### Selected extract
Geisinger Health System teams up with SCET to offer Collider Project

The Sutardja Center is pleased to announce the Geisinger Health Collider Project. Geisinger Health System is known as an early adopter of modern paradigms of healthcare and medical informatics. Data Science team at Geisinger combines the best practices of machine learning to support decision-making in healthcare. In 2014 Geisinger completed over 20 research projects using Electronic Medical Records (EMRs) to predict personalized treatment outcomes, to better allocate healthcare resources, and to obtain early warnings in scenarios of crisis. The team is focused on research that lies at the interface of clinical medicine and applied mathematics & computer science but is also interested in all forms of multidisciplinary studies centered on effective utilization of data in healthcare.


Undergraduate and graduate students across multiple disciplines are encouraged to attend and the kickoff to sign up for this collider.  Students in data science, information systems, business, sociology, psychology, political science and others will form teams of 2 to explore the questions posed.  Team members are required to attend the kick-off lecture to sign-up for this project. Important Note: This project is in two phases, with Phase One taking place Fall 2015.  Successful teams will be selected to continue in Phase Two which will be scheduled in Spring 2016.  


The team that successfully completes both phases of the project will be awarded a paid internship at Geisinger Health.  Other candidates will receive consideration for possible internships as well.

Project Description:

The project consists of two phases: Phase I was held during the Fall Semester. Phase 2 will take place during the Spring 2016 term. The proposed timeline and details of these stages are:

Phase 1 (Recently Concluded):

A) Teams will be asked to address of one of three problems related to multidisciplinary data analysis of obesity, heart/lung failure and mood disorder. Specifics will be addressed at the introductory lecture. Teams will then work independently to identify novel data sources, to refine the hypothesis, and to formulate a tentative strategy for data blending and subsequent analysis. At this stage, a premium is placed on creativity, although the practical achievability of the project must also be considered. A data dictionary for the clinical data set will be provided. Teams are reminded that the main body of work must be based on data that is tangible and publicly available.

### Supplied entries
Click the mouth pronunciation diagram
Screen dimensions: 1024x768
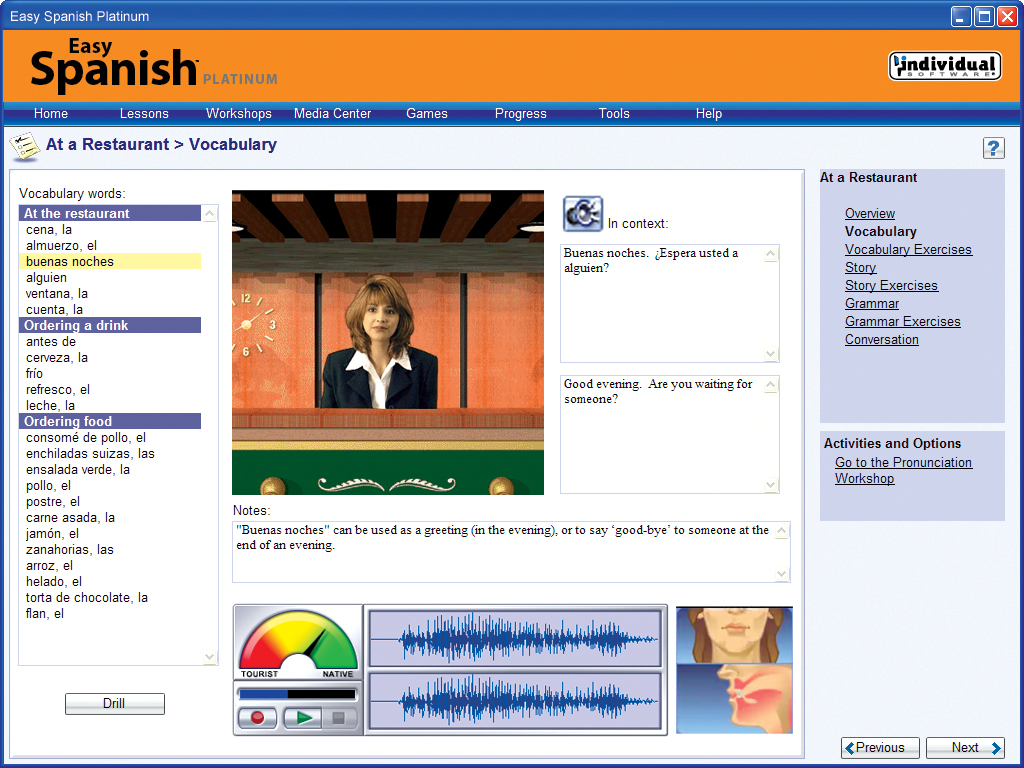(734, 670)
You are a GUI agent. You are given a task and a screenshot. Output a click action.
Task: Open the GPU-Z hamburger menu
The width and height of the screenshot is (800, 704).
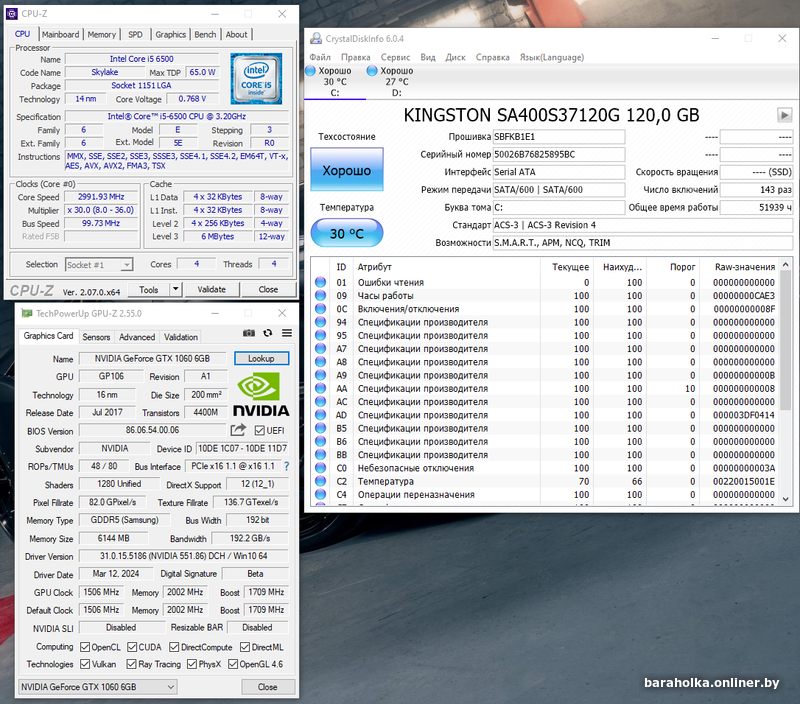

### Prompt
Carry the Geisinger Collider Project announcement forward from its last sentence. The listing is separate from the Geisinger Collider Project announcement.

### Answer to this problem
B) Deliverable: a 3-5 page summary of proposed work that contains the following information:

a. Required

i. clearly stated objectives, including a well-formulated hypothesis or research question ii. a list of the additional data sets that will be combined with the clinical data

iii. an explanation of relevance of the additional data iv. a general description of data integration process

v. a general description of the process for analyzing the integrated data set

b. Encouraged

i. references to similar multidisciplinary efforts
ii. justification of used metrics of distance and quality (i.e. “how will you know that your outcome is ‘better’?)

iii. an in-depth description of data sets (this part does not count for the page limit).


Phase II

Kickoff via webcast (BlueJeans) on Feb 2 at 10am Pacific. Final Phase 2 submissions are expected March 29 (exact dates and detailed agenda to be reviewed at the kickoff webcast)

A) Overview:


Students will spend most of the time actually doing the work that they proposed and outlined in Phase 1. They will gather their data sets and integrate them with the base clinical data set provided by the data science team. They will have some standard code bases provided by the data science team from which to build their integration and analysis strategies. They may refine their objectives and strategies of analysis and them using easy-to-acquire, easy-to-use methods and software. Throughout these 8 weeks they can communicate with the data scientists from Geisinger and/or with whatever other data scientists, mathematicians, computer scientists, and domain experts they like. The Geisinger team will provide some guidance and support, including: assistance in acquisition and interpretation of public data sets, access to additional code-bases, and, most importantly, access to core data clinical data sets relevant for the project. Additional clinical data pulls may be possible, and these must be requested early to allow us time to process. Phase 2 will last approximately 8 weeks. If there is interest, the data science team can be available for 1-2 days on site at Berkeley around the middle of this timeline to provide hands-on assistance with the technical components as needed.

B) Final deliverable:


A 5-15 page document accompanied by additional data used in analysis. It must contain:

 i. A discussion of final objectives, including rationale for any revisions
 ii. An explanation of the relevance of the data added by the group
 iii. A discussion of the methods of data blending
 iv. A discussion of the methods of data analysis
 v. Numerical or narrative evidence for the improvement in quality or understanding provided by using additional multidisciplinary data.